# Phase 2 251-222 BXA



## Todd Adams (May 10, 2020)

I have ordered a G4003G.  I also ordered and received the Phase 2 quick change post and holders. My question is can I use 5/8 tooling and achieve center without additional grinding?


----------



## projectnut (May 10, 2020)

According to the Phase II sizing chart both the style 1 and style 2 tool holders should be able to accommodate 5/8" tooling.

The tool post itself is supposed to be compatible with lathes with a swing of 10" to 15".  Unless there's something highly unusual with the lathe you have chosen everything should fit and work well.  Be advised however that the nut plate that secures the tool post to the cross slide is generic.  It may have to be thinned down to fit the cross slide slot on some machines.  

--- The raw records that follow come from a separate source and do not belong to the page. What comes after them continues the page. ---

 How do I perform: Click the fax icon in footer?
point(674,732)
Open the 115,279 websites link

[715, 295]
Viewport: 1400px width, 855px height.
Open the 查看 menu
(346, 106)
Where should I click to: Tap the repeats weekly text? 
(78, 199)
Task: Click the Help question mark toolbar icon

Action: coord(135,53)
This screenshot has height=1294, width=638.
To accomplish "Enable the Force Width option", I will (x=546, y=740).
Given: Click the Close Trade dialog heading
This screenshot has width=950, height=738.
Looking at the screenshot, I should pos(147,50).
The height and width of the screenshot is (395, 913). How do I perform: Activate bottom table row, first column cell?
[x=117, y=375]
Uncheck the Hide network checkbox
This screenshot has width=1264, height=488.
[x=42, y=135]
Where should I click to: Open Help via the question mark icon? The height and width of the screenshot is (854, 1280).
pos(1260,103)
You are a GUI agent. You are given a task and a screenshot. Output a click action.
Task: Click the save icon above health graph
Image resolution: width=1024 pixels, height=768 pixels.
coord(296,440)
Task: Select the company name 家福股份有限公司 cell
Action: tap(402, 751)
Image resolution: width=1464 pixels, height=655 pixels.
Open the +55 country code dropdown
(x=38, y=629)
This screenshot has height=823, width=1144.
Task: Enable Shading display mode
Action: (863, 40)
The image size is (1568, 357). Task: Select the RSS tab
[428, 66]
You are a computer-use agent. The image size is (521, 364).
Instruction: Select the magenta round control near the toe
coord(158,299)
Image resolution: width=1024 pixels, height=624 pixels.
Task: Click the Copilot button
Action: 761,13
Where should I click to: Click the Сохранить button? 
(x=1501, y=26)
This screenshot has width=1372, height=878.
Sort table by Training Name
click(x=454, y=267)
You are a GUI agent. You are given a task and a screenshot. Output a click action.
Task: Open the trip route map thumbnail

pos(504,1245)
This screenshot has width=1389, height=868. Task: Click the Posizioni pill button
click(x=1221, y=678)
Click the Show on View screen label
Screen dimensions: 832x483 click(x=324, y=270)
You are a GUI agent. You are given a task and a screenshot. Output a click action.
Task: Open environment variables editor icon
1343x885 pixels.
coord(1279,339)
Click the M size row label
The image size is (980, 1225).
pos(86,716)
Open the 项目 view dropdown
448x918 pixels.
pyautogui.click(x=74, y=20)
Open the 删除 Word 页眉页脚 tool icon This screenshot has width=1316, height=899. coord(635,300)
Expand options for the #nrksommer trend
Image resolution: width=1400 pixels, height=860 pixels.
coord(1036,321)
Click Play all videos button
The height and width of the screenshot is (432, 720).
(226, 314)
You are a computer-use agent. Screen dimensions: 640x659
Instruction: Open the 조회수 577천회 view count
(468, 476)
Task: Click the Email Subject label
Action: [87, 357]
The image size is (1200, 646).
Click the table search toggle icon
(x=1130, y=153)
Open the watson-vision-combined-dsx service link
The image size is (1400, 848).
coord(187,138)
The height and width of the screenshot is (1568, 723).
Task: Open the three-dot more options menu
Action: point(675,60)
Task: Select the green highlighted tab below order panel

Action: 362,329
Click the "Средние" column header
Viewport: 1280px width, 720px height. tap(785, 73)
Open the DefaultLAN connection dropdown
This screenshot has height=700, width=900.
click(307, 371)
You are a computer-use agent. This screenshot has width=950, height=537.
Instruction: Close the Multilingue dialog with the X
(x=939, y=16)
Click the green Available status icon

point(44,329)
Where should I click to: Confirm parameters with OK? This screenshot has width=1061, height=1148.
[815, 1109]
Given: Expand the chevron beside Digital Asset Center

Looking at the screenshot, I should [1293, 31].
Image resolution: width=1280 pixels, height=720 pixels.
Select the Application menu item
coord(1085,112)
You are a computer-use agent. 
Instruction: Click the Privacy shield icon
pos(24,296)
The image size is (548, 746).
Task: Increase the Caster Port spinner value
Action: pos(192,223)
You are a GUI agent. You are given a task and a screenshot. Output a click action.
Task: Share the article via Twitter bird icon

I have 2 of this syle tool posts.  one is on a 13" lathe, the other is on a 10" lathe.  I had to mill the nut plate thinner to fit the 10" machine.


----------



## Mitch Alsup (May 12, 2020)

I am using 16mm tooling which is within 0.005" of 5/8ths on my G4003G.


----------



## Todd Adams (May 12, 2020)

Awesome. Thanks


----------



## Todd Adams (May 12, 2020)

I will definitely have to mill the t nut according to the Grizzly rep.


----------